** start Provided text **

Some are hopeful while others sound words of caution – among them is Jim Enright, Southeast Asia Coordinator of the Mangrove Action Project.
He says in an interview: “We see great emphasis on building new, even more infrastructure in the coastal areas than even pre-tsunami, if you go to places in Phuket Island, you’ll be amazed to see all the new infrastructure that is being built. So I think the lessons have not been learnt…”
The documentary ends on an optimistic note: “The good news is that more and more local communities and activists are taking up these challenges. Their efforts offer some hope for the beleaguered greenbelts of Asia.”
Armed by Nature and the accompanying TV series will soon be backed by online and print material that provide further information, analysis and links.
Meanwhile, TVE Asia Pacific is offering this series to TV broadcasters, educational institutions and civil society groups anywhere in the world without any license fee or royalty. Only tape copying and dispatch costs will be recovered. Contact:

Armed by Nature is entirely an effort by Asian TV professionals, from conceptualisation to post-production. Stories were filmed by locally-based, internationally credentialed TV professionals under TVE Asia Pacific’s direction. Click here for full credits.

** end Provided text **
** start Source excerpt **

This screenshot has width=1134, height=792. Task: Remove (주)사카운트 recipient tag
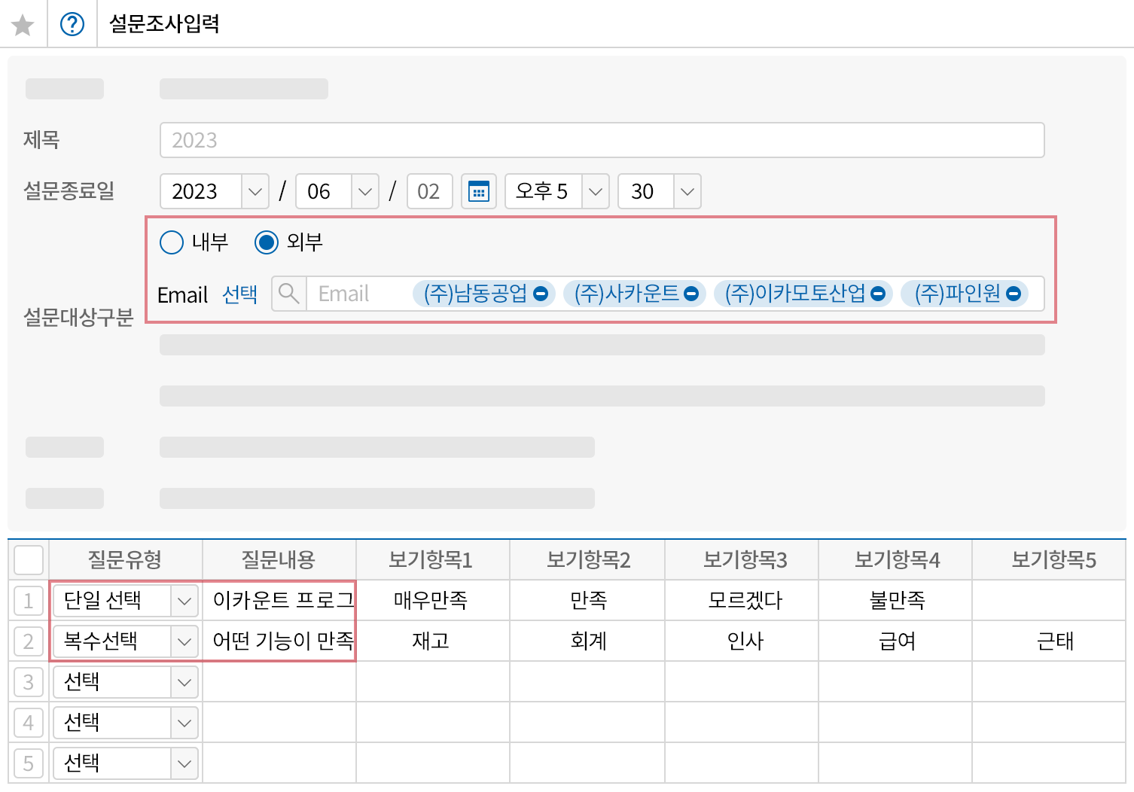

** end Source excerpt **

** Parts of the exercise **
[1] Summarize the text about Armed by Nature in two sentences.
[2] List every kind of recipient to which, according to the Armed by Nature text, TVE Asia Pacific is offering the series without a license fee.
[3] In the Armed by Nature text, what position does Jim Enright hold?

** Solutions to the tasks **
[1] Jim Enright of the Mangrove Action Project warns that the lessons have not been learned, since even more coastal infrastructure is being built than before the tsunami, while the documentary ends hopefully by noting that more local communities and activists are taking up these challenges. Made entirely by Asian TV professionals, Armed by Nature and its accompanying series are offered by TVE Asia Pacific to groups worldwide without license fees or royalties, and online and print material will soon back them.

[2]
- TV broadcasters
- Educational institutions
- Civil society groups

[3] He is Southeast Asia Coordinator of the Mangrove Action Project.